My family came to Northern Ireland as Planters four centuries ago, in the 1600s. And my grandfather was the first who came off the farm in Magilligan, down to Belfast. So, to me, it’s my birthplace. It’s important to me because of that blood relationship. However, other places are also important to me, and I don’t necessarily believe you should always return to the place you came from.
A lot of it is about familiarity. I’m familiar with Scotland because I studied there, I lived there, and I go there often. My partner’s from Scotland. So, does she have to go home to her roots? Our children are Northern Irish, Scottish, Irish, British. Must they come home like salmon to the river that’s spawned them? Probably not.

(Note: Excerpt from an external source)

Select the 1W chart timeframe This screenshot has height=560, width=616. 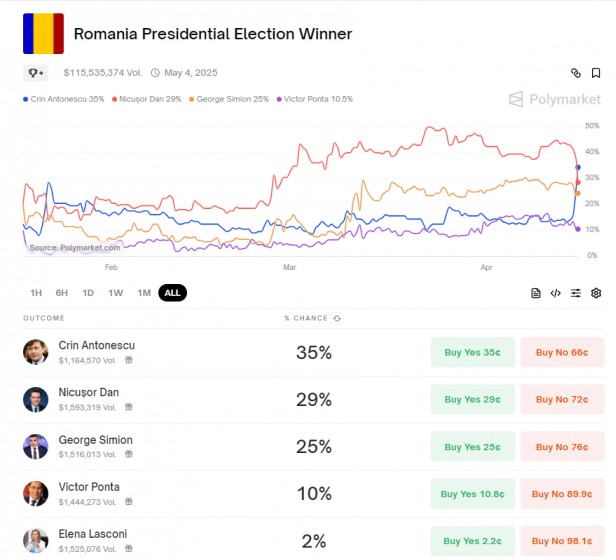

Of course, you take your Northern Ireland background with you as you go round the world, not to be particularly proud of, but to explain what’s happened to our little place, to explain the conflict. And obviously there’s a more immediate understanding in other fragile political environments.
Change is a fantastic dynamic in which we’re all involved. We can make change, we can contribute to change. I hope that Northern Ireland will be settled. I hope that it will not deepen the conflict as others that I’ve had the privilege of observing around the world, like Sudan and South Sudan. Rather more like the absorption of east Germany into Germany with all its difficulties; that might be a possibility in terms of the unity of the island. Or there are other possibilities in terms of different models of governance.
Globalisation should make us think about whether the nation state has had its time and how we could organise ourselves in different ways.
What Northern Ireland Means to Me is presented by Julia Paul and produced by Shared Future News, to mark the centenary of Northern Ireland, with funding from the Heritage Fund on behalf of the Northern Ireland Office.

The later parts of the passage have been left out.